JAKARTA, KOMPAS.com - Dewan Perwakilan Rakyat (DPR) berencana menemui Presiden Joko Widodo (Joowi) untuk membahas Rancangan Undang-Undang Pemilu (RUU Pemilu) yang hingga saat ini belum selesai.
Pembahasan sejumlah isu krusial berlangsung alot.
Menteri Dalam Negeri (Mendagri) Tjahjo Kumolo menilai, pembicaraan terkait RUU Pemilu tidak perlu melibatkan presiden secara langsung karena sudah cukup melalui para menterinya.
"Saya kira tidak harus ada Presiden, cukup komunikasi kami serahkan dengan teman-teman fraksi," kata Tjahjo, di Gedung Kemendagri, Jakarta Pusat, Senin (3/7/2017).
Tjahjo mengatakan, para menteri terkait sebagai perwakilan pemerintah juga sudah menjalin komunikasi dengan para pimpinan partai politik.
Baca: RUU Pemilu "Deadlock", DPR Akan Ajak Presiden Rapat Konsultasi
"Saya dengan Menko Polhukam dengan Mensesneg juga sudah ketemu sekjen dengan ketua-ketua fraksi, baik informal maupun tidak. Kami tidak lihat (sebagai) partai pemerintah atau tidak, ini masalah bersama," kata Tjahjo.
Melalui musyawarah, Tjahjo optimisitis akan ada titik temu dan kesepakatan antara para pihak.
Meski demikian, lanjut Tjahjo, sikap pemerintah terkait presidential threshold dalam Rancangan Undang-Undang Pemilu tetap pada 20-25 persen.
"Masalah 20-25 persen, dengan segala maaf, (angka tersebut bagi) pemerintah prinsip.
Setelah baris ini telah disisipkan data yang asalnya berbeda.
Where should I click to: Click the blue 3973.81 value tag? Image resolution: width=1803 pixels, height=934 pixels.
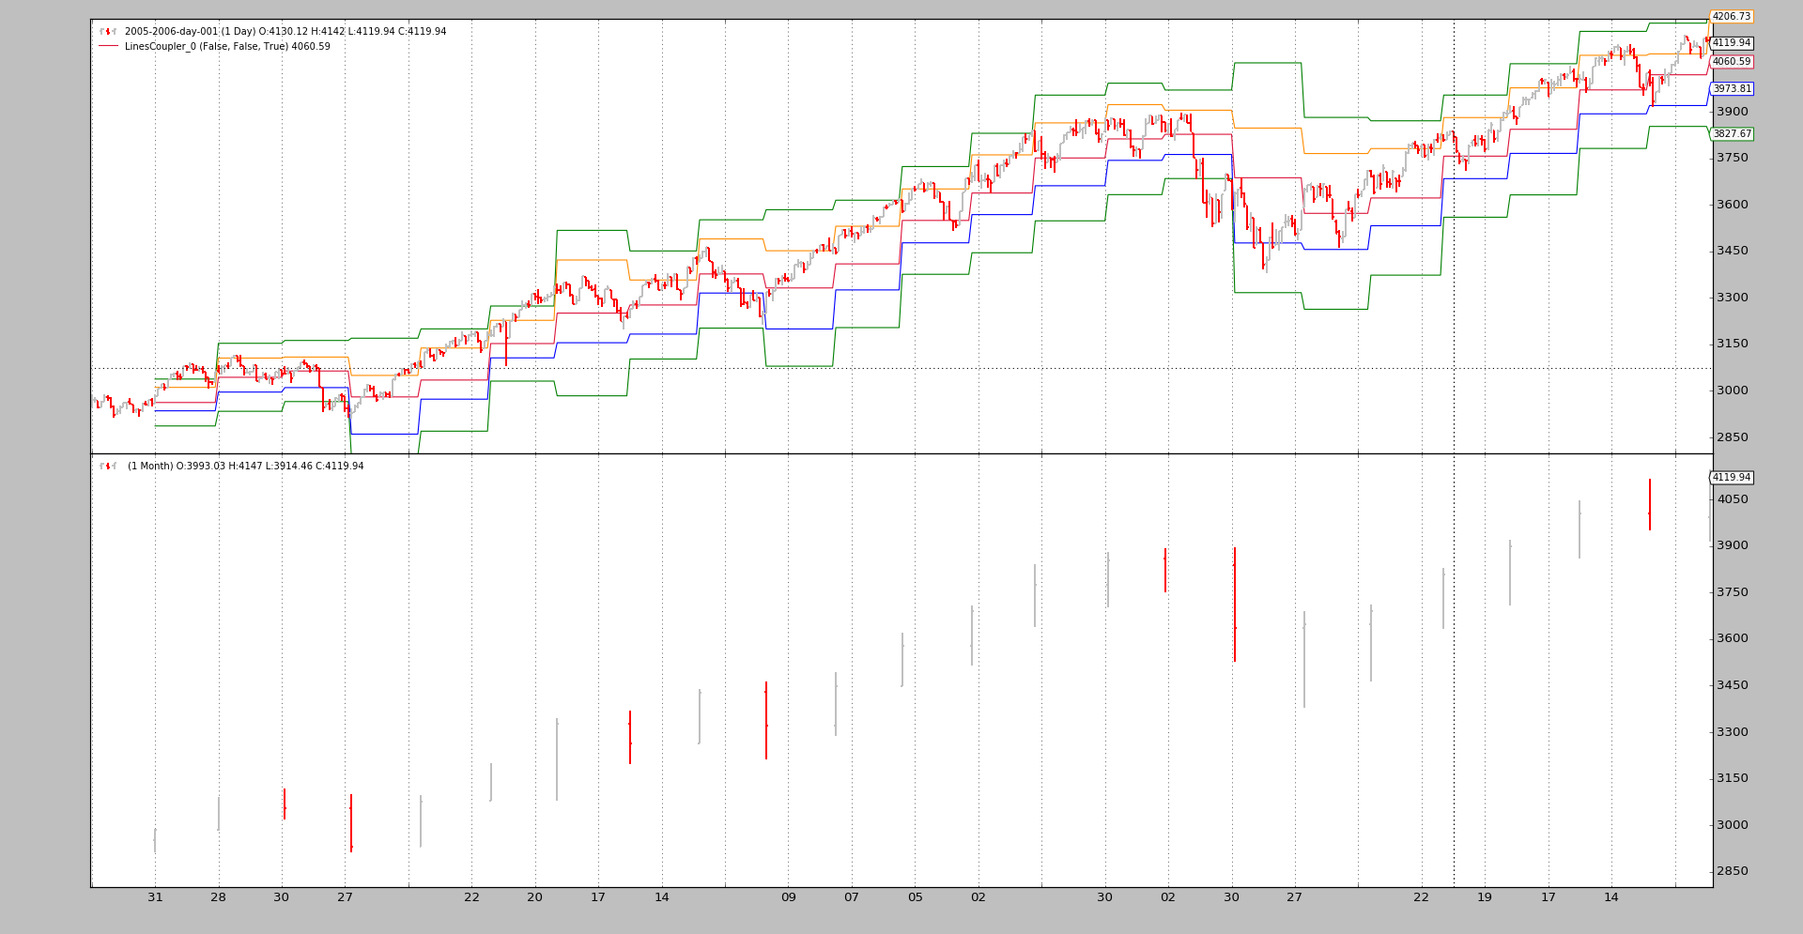[x=1731, y=89]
Kalau tidak bisa musyawarah ya voting," kata Politisi PDI-P tersebut.
Baca: Pembahasan RUU Pemilu dan Konflik Kepentingan Partai Politik
Sebelumnya, Wakil Ketua DPR Fadli Zon mengatakan akan mengirimkan surat kepada Jokowi untuk membahas RUU Pemilu.
Salah satu fokusnya terkait poin ambang batas pencalonan Presiden (presidential threshold). Namun, Fadli belum dapat memastikan kapan rapat konsultasi tersebut akan digelar.
"Belum tahu (tanggalnya) nanti kami rapatkan. Tapi yang jelas harus segera kami surati agar persoalan-persoalannya bisa diselesaikan," kata Fadli di Kompleks Parlemen, Senayan, Jakarta, Senayan, Senin (3/7/2017).